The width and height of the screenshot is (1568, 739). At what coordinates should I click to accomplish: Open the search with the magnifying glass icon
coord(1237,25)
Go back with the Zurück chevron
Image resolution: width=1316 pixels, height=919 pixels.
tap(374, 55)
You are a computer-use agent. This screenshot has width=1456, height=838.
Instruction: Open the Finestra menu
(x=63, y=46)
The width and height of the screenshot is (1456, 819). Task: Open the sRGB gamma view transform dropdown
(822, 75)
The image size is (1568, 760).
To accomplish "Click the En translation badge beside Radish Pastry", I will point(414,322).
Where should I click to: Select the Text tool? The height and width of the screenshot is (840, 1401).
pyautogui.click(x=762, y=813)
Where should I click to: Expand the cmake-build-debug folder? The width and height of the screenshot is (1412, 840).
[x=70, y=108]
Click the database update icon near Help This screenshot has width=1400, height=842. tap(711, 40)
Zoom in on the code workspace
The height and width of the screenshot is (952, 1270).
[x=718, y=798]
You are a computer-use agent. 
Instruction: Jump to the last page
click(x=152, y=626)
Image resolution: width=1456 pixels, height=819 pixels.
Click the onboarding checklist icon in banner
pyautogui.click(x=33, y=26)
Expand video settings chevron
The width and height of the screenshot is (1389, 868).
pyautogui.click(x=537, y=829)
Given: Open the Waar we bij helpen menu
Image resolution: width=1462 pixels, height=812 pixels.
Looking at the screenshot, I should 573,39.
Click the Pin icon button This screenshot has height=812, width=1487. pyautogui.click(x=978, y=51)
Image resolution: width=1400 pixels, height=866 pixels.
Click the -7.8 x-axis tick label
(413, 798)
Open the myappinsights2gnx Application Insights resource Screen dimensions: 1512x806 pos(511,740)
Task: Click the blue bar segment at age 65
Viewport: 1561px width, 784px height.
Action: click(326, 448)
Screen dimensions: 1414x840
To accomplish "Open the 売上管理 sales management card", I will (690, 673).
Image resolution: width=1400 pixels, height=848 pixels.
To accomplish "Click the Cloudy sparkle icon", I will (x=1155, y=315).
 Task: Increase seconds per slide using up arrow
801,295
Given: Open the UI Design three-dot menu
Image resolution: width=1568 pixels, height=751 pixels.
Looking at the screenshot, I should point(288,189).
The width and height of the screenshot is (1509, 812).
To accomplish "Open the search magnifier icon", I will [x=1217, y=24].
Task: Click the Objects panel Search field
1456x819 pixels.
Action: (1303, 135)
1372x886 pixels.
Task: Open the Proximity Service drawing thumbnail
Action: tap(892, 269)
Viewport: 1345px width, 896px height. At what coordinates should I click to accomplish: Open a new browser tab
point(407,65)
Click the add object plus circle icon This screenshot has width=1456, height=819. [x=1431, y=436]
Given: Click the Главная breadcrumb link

============

■ **Task brief**: Output every line above so that it reads exactly as before.

■ **Task solution**:
The width and height of the screenshot is (1568, 739). At what coordinates should I click to accomplish: Open the search with the magnifying glass icon
coord(1237,25)
Go back with the Zurück chevron
Image resolution: width=1316 pixels, height=919 pixels.
tap(374, 55)
You are a computer-use agent. This screenshot has width=1456, height=838.
Instruction: Open the Finestra menu
(x=63, y=46)
The width and height of the screenshot is (1456, 819). Task: Open the sRGB gamma view transform dropdown
(822, 75)
The image size is (1568, 760).
To accomplish "Click the En translation badge beside Radish Pastry", I will point(414,322).
Where should I click to: Select the Text tool? The height and width of the screenshot is (840, 1401).
pyautogui.click(x=762, y=813)
Where should I click to: Expand the cmake-build-debug folder? The width and height of the screenshot is (1412, 840).
[x=70, y=108]
Click the database update icon near Help This screenshot has width=1400, height=842. tap(711, 40)
Zoom in on the code workspace
The height and width of the screenshot is (952, 1270).
[x=718, y=798]
You are a computer-use agent. 
Instruction: Jump to the last page
click(x=152, y=626)
Image resolution: width=1456 pixels, height=819 pixels.
Click the onboarding checklist icon in banner
pyautogui.click(x=33, y=26)
Expand video settings chevron
The width and height of the screenshot is (1389, 868).
pyautogui.click(x=537, y=829)
Given: Open the Waar we bij helpen menu
Image resolution: width=1462 pixels, height=812 pixels.
Looking at the screenshot, I should 573,39.
Click the Pin icon button This screenshot has height=812, width=1487. pyautogui.click(x=978, y=51)
Image resolution: width=1400 pixels, height=866 pixels.
Click the -7.8 x-axis tick label
(413, 798)
Open the myappinsights2gnx Application Insights resource Screen dimensions: 1512x806 pos(511,740)
Task: Click the blue bar segment at age 65
Viewport: 1561px width, 784px height.
Action: click(326, 448)
Screen dimensions: 1414x840
To accomplish "Open the 売上管理 sales management card", I will (690, 673).
Image resolution: width=1400 pixels, height=848 pixels.
To accomplish "Click the Cloudy sparkle icon", I will (x=1155, y=315).
 Task: Increase seconds per slide using up arrow
801,295
Given: Open the UI Design three-dot menu
Image resolution: width=1568 pixels, height=751 pixels.
Looking at the screenshot, I should point(288,189).
The width and height of the screenshot is (1509, 812).
To accomplish "Open the search magnifier icon", I will [x=1217, y=24].
Task: Click the Objects panel Search field
1456x819 pixels.
Action: (1303, 135)
1372x886 pixels.
Task: Open the Proximity Service drawing thumbnail
Action: tap(892, 269)
Viewport: 1345px width, 896px height. At what coordinates should I click to accomplish: Open a new browser tab
point(407,65)
Click the add object plus circle icon This screenshot has width=1456, height=819. [x=1431, y=436]
Given: Click the Главная breadcrumb link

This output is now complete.